At the age of five or six Beauvoir has vivid memories and intense feelings of love and devotion towards the people who are closest to her: her parents, her younger sister and her nanny, Louise.  She believes they are all perfect and can do no wrong and adores her family with an unwavering and almost romantic fervor.   She writes about her earliest years, “I though it was a remarkable coincidence that heaven should have given me just these parents, this sister, this life.  Without any doubt, I had every reason to be pleased with what fate had brought me.”  When she goes to school she throws herself wholeheartedly into her studies and is very proud when she receives praises and rewards for her academic achievements.  And the young Simone’s religious devotion is just as passionate as her love for her family and her interest in learning:

I was very pious; I made my confession twice a month to Abbe Martin, received Holy Communion three times a week and every morning read a chapter of The Imitation of Christ; between classes, I would slip into the school chapel and, with my head in my hands, I would offer up lengthy prayers; often in the course of the day I would lift up my soul to my Maker.  I was no longer very interested in the Infant Jesus, but I adored Christ to distraction.

As she grows older, she gradually loses her faith and questions the double standards for men and women placed on her not only by the rules of religion but also by the demands of the bourgeois society that she has grown up in. She is discouraged from asking any questions about sex and doesn’t realize until an absurdly late age—at least by today’s standards—how conception takes place and she knows full-well that this is ridiculous.  She detests the idea that it is acceptable for young men to sow their wild oats and have a variety of sexual escapades before marriage, but if  a woman does the same thing then she, and her family, are ruined.

Not surprisingly, Beauvoir goes from one extreme to the next—she embraces atheism, openly rebels against her parents, and chooses education and a career instead of marriage and children.  As she is moving towards these things her desire for more and more freedom causes her a great deal of angst and her moods are rather extreme.  She goes, within the space of a page or two, from being in love with life to being in the absolute pits of despair.  She oftentimes quotes the diary she keeps during these years which are filled with grand, melodramatic statements: “I want life, the whole of life.  I feel an avid curiosity; I desperately want to burn myself away, more brightly than any other person, and no matter with what kind of flame.”

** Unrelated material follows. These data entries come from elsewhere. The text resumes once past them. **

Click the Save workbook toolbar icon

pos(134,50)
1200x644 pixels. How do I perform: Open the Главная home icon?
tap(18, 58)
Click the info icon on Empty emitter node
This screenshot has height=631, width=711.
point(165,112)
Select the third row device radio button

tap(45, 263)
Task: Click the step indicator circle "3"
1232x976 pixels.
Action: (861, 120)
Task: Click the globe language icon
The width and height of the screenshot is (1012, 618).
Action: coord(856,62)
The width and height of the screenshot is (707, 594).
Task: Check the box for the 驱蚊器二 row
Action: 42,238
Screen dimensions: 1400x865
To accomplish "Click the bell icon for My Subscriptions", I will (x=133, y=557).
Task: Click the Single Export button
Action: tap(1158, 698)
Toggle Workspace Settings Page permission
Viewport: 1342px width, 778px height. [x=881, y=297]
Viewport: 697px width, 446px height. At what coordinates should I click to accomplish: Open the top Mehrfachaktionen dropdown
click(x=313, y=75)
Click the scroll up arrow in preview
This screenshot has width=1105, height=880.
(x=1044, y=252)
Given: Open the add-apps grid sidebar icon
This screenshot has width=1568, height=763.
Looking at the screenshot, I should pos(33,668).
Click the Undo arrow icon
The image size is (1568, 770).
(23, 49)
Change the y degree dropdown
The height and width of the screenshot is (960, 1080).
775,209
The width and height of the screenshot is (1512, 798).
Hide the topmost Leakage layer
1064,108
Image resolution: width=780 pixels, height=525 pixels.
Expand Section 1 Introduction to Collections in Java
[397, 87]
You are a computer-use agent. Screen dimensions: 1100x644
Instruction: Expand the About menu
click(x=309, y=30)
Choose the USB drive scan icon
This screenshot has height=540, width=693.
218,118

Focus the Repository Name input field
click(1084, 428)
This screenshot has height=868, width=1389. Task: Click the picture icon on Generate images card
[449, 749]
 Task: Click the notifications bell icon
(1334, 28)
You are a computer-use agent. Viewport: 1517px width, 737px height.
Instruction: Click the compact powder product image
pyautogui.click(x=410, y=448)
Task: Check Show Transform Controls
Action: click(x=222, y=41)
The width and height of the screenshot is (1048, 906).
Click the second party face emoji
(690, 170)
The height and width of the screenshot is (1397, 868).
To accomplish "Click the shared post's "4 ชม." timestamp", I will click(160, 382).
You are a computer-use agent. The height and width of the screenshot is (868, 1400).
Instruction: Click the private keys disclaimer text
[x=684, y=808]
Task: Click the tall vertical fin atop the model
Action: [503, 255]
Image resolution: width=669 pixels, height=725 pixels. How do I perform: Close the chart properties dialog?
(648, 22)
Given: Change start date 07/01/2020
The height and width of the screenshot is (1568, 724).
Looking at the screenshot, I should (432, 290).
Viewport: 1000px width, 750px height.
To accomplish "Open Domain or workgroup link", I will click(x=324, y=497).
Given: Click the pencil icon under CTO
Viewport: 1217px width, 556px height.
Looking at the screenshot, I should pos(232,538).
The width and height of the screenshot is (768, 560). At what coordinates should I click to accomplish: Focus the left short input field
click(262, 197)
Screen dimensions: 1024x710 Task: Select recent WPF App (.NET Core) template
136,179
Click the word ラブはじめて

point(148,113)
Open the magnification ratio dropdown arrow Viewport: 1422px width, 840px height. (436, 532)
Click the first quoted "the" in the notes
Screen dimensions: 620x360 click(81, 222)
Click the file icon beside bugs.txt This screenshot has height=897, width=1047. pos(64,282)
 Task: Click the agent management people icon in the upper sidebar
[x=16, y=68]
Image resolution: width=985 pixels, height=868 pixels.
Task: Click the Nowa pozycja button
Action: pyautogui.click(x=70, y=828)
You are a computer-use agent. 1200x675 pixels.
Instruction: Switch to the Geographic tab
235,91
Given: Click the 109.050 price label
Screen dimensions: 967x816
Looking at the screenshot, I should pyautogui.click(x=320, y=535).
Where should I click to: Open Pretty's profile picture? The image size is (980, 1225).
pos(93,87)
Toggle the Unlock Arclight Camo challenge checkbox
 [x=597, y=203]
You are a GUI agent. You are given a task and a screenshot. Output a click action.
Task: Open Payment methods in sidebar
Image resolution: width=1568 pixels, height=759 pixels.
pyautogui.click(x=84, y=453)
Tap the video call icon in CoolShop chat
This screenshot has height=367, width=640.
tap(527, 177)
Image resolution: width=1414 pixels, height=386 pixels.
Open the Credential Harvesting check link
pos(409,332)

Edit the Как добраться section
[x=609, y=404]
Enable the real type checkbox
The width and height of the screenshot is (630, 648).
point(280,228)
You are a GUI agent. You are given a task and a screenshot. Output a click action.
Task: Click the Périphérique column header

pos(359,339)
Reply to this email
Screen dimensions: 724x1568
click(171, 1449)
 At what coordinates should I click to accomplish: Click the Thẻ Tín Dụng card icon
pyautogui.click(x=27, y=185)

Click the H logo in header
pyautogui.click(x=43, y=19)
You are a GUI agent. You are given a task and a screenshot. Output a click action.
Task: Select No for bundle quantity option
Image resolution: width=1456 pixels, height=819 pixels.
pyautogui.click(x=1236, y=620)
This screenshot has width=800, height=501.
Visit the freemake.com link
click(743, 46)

In a lot of ways the memoir is  a tragedy about two of the closest people to her throughout her childhood and her teenage years: her older cousin Jacques and her best friend Zaza.  Beauvoir is intermittently in love with her cousin whom she views as a hero, especially in her younger years.  For a time she even thinks that should could marry Jacques, but her feelings about him, like many other things in her life, run to the extremes of love and rejection.  And Zaza she meets when they are young pupils at the same school.  It is touching to see that as the girls get older they become closer friends and confidants.  But neither Zaza nor Jacques are able to break free from yoke and expectations placed on the by bourgeois life.  While Beauvoir is studying at the Sorbonne, living on her own, and meeting Sartre, her cousin and her best friend are swallowed up by their miserable lives.

This volume of the memoir ends just as Beauvoir is about to take up a love affair with Sartre.  The amount of details, the extremes of emotion, the incandescence are, at times, a bit overwhelming—not that I didn’t like her writing, and, in fact, I oftentimes identified with her.    But I think I will take a break because I am in need of something a little more serene at the moment before I resume her story.